**Supplied material**.
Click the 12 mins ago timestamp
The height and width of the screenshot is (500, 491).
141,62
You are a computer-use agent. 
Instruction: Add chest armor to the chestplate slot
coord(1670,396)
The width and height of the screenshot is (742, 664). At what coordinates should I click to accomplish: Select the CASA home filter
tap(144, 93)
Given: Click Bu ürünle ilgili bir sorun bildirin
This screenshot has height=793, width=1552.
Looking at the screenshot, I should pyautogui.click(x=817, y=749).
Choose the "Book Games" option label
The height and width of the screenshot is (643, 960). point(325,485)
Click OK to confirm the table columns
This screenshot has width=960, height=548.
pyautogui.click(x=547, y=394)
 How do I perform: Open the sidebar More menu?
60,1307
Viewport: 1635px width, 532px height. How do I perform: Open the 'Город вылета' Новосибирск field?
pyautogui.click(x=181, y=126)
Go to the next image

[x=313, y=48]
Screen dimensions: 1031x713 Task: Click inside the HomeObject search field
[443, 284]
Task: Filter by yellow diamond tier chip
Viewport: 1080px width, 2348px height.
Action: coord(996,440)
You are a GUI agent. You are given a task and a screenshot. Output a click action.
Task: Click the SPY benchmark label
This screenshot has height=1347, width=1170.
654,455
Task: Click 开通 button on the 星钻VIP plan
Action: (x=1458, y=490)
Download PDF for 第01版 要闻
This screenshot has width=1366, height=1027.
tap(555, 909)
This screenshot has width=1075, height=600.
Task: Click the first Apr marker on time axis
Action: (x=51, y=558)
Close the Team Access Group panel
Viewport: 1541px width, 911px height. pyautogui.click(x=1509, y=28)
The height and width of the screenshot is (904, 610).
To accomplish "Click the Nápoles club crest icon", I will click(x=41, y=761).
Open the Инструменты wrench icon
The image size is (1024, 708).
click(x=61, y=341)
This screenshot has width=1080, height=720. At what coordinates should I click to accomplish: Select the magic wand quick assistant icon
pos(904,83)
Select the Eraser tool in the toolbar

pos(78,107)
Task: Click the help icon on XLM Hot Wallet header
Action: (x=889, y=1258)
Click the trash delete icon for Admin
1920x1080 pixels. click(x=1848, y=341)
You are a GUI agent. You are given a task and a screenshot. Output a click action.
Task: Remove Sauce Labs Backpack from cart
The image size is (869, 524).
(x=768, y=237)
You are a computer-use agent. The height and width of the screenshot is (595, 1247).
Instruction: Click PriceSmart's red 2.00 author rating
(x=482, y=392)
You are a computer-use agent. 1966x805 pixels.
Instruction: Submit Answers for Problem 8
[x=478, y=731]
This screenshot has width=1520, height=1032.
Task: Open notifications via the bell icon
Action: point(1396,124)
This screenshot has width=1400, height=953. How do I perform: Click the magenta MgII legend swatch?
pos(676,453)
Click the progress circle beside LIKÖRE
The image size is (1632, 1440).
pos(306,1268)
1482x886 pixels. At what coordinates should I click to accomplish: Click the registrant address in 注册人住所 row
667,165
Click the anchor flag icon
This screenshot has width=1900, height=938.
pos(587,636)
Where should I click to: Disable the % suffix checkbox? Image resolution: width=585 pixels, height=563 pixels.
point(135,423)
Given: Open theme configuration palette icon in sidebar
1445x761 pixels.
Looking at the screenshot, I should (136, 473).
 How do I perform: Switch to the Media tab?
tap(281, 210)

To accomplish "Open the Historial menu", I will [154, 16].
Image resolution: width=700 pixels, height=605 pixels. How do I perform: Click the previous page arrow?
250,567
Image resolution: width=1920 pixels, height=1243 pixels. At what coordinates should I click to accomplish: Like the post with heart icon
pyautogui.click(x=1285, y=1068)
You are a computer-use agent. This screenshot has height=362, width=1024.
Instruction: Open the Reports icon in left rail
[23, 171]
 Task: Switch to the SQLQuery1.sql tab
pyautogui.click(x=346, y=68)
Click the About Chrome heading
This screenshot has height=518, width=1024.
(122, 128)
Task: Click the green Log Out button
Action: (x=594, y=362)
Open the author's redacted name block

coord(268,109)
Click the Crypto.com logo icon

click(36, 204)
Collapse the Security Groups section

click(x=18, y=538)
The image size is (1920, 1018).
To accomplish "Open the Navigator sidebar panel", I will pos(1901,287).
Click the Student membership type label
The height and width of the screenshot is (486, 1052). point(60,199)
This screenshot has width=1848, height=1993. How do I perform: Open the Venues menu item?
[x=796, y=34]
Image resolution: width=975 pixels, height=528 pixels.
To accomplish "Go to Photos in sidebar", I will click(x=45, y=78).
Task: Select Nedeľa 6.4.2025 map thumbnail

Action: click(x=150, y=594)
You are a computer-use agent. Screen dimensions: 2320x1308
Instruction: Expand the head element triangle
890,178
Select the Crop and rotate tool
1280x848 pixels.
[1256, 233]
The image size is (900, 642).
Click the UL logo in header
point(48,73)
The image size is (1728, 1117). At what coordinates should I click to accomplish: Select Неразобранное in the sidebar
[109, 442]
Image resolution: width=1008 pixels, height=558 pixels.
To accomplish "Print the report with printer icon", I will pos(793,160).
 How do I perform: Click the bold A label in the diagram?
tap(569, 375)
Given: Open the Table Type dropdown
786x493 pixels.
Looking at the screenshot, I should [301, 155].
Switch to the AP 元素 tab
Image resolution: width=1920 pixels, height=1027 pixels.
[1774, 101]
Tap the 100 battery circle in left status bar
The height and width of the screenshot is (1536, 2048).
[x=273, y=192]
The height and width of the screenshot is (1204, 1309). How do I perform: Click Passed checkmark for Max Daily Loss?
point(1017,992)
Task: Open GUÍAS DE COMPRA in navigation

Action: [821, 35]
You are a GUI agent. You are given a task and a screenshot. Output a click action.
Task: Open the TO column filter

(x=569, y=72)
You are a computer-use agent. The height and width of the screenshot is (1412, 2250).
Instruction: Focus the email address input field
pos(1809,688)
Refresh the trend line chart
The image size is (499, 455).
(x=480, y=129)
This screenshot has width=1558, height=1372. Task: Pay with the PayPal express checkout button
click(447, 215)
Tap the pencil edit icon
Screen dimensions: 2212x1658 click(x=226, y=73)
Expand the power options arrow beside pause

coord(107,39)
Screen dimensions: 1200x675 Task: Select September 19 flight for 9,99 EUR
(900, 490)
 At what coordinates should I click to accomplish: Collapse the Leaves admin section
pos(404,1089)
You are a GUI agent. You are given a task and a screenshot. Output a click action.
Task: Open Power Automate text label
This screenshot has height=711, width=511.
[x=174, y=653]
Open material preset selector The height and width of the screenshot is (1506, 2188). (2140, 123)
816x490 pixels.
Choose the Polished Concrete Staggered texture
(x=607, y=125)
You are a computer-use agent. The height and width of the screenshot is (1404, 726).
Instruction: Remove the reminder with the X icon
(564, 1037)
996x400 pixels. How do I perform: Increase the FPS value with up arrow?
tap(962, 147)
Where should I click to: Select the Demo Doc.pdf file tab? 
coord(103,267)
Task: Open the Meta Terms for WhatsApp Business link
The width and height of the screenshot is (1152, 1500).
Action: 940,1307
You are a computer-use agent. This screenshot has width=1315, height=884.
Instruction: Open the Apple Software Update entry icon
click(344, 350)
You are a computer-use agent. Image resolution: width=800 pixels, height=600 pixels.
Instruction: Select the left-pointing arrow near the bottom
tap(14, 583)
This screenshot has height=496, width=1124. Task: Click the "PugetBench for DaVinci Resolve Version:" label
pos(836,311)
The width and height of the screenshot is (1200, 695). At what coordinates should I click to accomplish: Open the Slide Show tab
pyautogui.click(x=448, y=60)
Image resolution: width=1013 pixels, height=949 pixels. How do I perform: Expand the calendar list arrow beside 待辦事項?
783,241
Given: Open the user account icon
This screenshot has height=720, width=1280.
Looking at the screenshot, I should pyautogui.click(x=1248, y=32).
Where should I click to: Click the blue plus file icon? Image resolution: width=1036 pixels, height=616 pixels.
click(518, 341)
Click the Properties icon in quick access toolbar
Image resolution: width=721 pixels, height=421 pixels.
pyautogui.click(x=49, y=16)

**Goal**. Please copy out the lines above verbatim, from the line with "The height and width of the screenshot is (1204, 1309)." up to and including the line with "click(344, 350)".

**Task solution**.
The height and width of the screenshot is (1204, 1309). How do I perform: Click Passed checkmark for Max Daily Loss?
point(1017,992)
Task: Open GUÍAS DE COMPRA in navigation

Action: [821, 35]
You are a GUI agent. You are given a task and a screenshot. Output a click action.
Task: Open the TO column filter

(x=569, y=72)
You are a computer-use agent. The height and width of the screenshot is (1412, 2250).
Instruction: Focus the email address input field
pos(1809,688)
Refresh the trend line chart
The image size is (499, 455).
(x=480, y=129)
This screenshot has width=1558, height=1372. Task: Pay with the PayPal express checkout button
click(447, 215)
Tap the pencil edit icon
Screen dimensions: 2212x1658 click(x=226, y=73)
Expand the power options arrow beside pause

coord(107,39)
Screen dimensions: 1200x675 Task: Select September 19 flight for 9,99 EUR
(900, 490)
 At what coordinates should I click to accomplish: Collapse the Leaves admin section
pos(404,1089)
You are a GUI agent. You are given a task and a screenshot. Output a click action.
Task: Open Power Automate text label
This screenshot has height=711, width=511.
[x=174, y=653]
Open material preset selector The height and width of the screenshot is (1506, 2188). (2140, 123)
816x490 pixels.
Choose the Polished Concrete Staggered texture
(x=607, y=125)
You are a computer-use agent. The height and width of the screenshot is (1404, 726).
Instruction: Remove the reminder with the X icon
(564, 1037)
996x400 pixels. How do I perform: Increase the FPS value with up arrow?
tap(962, 147)
Where should I click to: Select the Demo Doc.pdf file tab? 
coord(103,267)
Task: Open the Meta Terms for WhatsApp Business link
The width and height of the screenshot is (1152, 1500).
Action: 940,1307
You are a computer-use agent. This screenshot has width=1315, height=884.
Instruction: Open the Apple Software Update entry icon
click(344, 350)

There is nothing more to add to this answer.